Business Day

Jeffery misses a point

- Geoff Budlender SC Cape Town

DEAR SIR — Dr Anthea Jeffery asserts (Cronin offers a school of red herrings, Letters, May 23) that the Expropriat­ion Bill is unconstitu­tional because it permits expropriat­ion without a court order confirming, in advance, that the requiremen­ts of the constituti­on have been met.

She does not explain why the constituti­on requires a prior court order for expropriat­ion. She asserts this as if it were self-evident. It is not.

There are many provisions of the constituti­on that stipulate conditions that must be fulfilled before a power is exercised. I am not aware of any judgment in which it has ever been held that this means that the power may not be exercised unless a court has certified in advance that the conditions in the constituti­on have been met. There is no general requiremen­t of prior authorisat­ion by a court.
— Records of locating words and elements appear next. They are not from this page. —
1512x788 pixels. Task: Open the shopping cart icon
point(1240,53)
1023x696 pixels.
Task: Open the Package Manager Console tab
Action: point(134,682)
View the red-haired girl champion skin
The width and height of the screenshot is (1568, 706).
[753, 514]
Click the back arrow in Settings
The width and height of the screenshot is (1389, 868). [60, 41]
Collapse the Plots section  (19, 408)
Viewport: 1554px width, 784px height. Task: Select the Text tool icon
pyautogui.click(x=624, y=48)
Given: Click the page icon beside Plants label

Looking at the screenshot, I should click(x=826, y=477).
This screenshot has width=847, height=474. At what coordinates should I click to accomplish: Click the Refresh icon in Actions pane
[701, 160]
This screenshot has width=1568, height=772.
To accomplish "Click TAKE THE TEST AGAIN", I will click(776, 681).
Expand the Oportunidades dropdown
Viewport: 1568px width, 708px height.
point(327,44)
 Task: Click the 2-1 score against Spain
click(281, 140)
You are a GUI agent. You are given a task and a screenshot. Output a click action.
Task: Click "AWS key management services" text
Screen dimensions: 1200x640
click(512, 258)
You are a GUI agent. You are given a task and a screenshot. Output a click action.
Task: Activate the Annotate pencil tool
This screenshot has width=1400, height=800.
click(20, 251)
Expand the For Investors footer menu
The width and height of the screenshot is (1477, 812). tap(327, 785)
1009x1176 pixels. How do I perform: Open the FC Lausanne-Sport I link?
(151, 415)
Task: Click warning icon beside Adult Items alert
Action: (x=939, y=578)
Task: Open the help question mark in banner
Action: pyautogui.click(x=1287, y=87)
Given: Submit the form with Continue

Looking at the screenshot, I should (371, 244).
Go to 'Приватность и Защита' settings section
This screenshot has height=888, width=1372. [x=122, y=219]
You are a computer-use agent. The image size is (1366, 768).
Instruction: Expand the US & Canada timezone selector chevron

That would be a farreachin­g principle. The only exception is section 26, dealing with evictions, which explicitly requires a court order in advance.

One would hope for an explanatio­n as to why this principle applies to section 25 of our constituti­on, and not to the rest of it, or for that matter to our common law. We have had constituti­onal protection of property rights since 1994. This principle has not been discovered by any of the courts which have decided expropriat­ion cases.

It has also not been discovered by any of the recognised writers on constituti­onal property law. They have all accepted that the usual rule applies: when a power is exercised, anyone claiming that the prescribed conditions have not been met, may ask a court to declare the exercise of the power unlawful and invalid.

The point is simply this: Dr Jeffery is of course entitled to her opinion that in SA, contrary to the practice in other democratic countries, expropriat­ion should be prohibited unless it has been authorised in advance by a court. That contention needs to be justified by reasoned argument, not by a somewhat ritualisti­c and unexplaine­d reference to the constituti­on.